Preisträger[Bearbeiten | Quelltext bearbeiten]

  • 1980: César Milstein In recognition of his pioneering the production of monoclonal antibodies from hybrid cell lines and initiating their application worldwide in many fields of biology and medicine.
  • 1982: Hans Walter Kosterlitz In recognition of his studies of the action of opiates and the discovery of the enkephalins.
  • 1984: Raymond Andrew, James M. S. Hutchison, John Mallard, Peter Mansfield In recognition of their development of NMR imaging as a diagnostic tool in medicine.
  • 1986: Donald Metcalf, Leo Sachs In recognition of their discovery of factors which regulate growth and differentiation in normal and leukaemic blood-forming tissue.
  • 1988: Louis M. Kunkel In recognition of his achievement in identifying by novel techniques of reverse genetics the biochemical abnormality responsible for Ducheme/Becker muscular dystrophy as being the absence of a previously unknown protein, dystrophin.
  • 1990: Philippa Marrack, John W. Kappler In recognition of their seminal contributions to T-cell biology, which include the characterisation of the T-cell receptor; the demonstration that self-tolerance is caused by clonal elimination in the thymus; and the discovery that bacterial toxins act as 'superantigens'.
  • 1992: Paul Nurse In recognition of his seminal contributions to the understanding of the molecular basis of regulation of the eukaryotic cycle.
  • 1994: David J. P. Barker In recognition of his singularly novel and important contributions to our understanding of the causes of a number of the major diseases of later life (cardiovascular disease, obstructive airways disease and diabetes) by demonstrating that their origins may lie in fetal nutrition and in growth in utero and during infancy.
  • 1996: Charles Weissmann In recognition of his work on prion diseases which lead to the remarkable advances in understanding the molecular biology of spongiform encephalopathies.
  • 1998: Gillian Bates, Stephen W. Davies In recognition of their discovery of the cause of Huntington's Disease, a dominantly inherited, late onset, fatal neurodegenerative disease.
  • 2000: David H. MacLennan In recognition of his work on calcium regulatory proteins, particularly in the understanding of malignant hyperthermia (MH), central core disease (CCD), Brody disease and phospholamban, and applying his knowledge of the gene in MH to develop accurate diagnosis of disease in pigs. In addition to its valuable veterinary application, this work represents a particularly good example of the way in which basic science has been developed to the point at which it is widely applied.

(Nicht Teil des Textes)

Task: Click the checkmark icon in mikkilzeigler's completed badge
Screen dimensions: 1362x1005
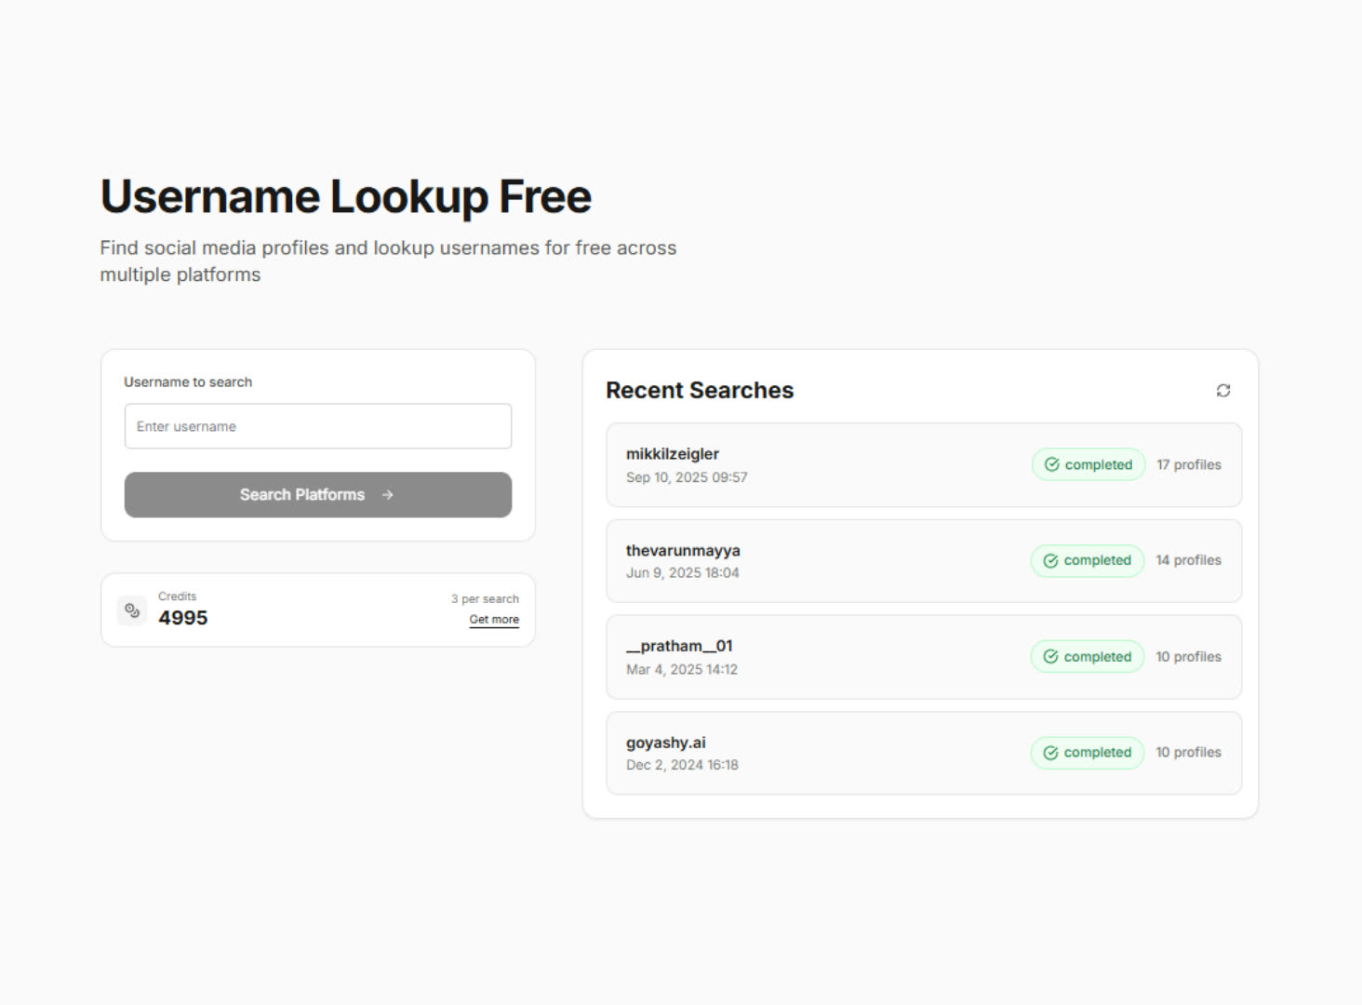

  • 2003: Michael Neuberger In recognition of his work on resolving the molecular mechanism of somatic antibody diversification, a key feature of immune response, with consequences reaching far beyond immunology to DNA instability and cancer.
  • 2005: Nicholas White For his outstanding work on the treatment and prevention of serious diseases within the developing world.
  • 2007: Mark Pepys For his excellent work as a clinical scientist who has identified specific proteins as new therapeutic targets and developed novel drugs with potential use in amyloidosis, Alzheimer's disease and cardiovascular disease.
  • 2010: Stephen West In recognition of his pioneering work on the molecular mechanisms of genetic recombination and DNA repair and their relation to tumorigenesis.
  • 2012: Adrian Bird For his outstanding contributions in the field of epigenetics, especially DNA methylation and its role in development and disease.
  • 2014: Nicholas Lydon For the development of the drug imatinib, a targeted tyrosine kinase inhibitor that has transformed the treatment of chronic myelogenous leukaemia (CML) and is a paradigm for cancer drug discovery.
  • 2016: Andrew Hattersley For his work on genetic and physiological studies of patients with common subtypes of monogenic diabetes revolutionising treatment for these patients.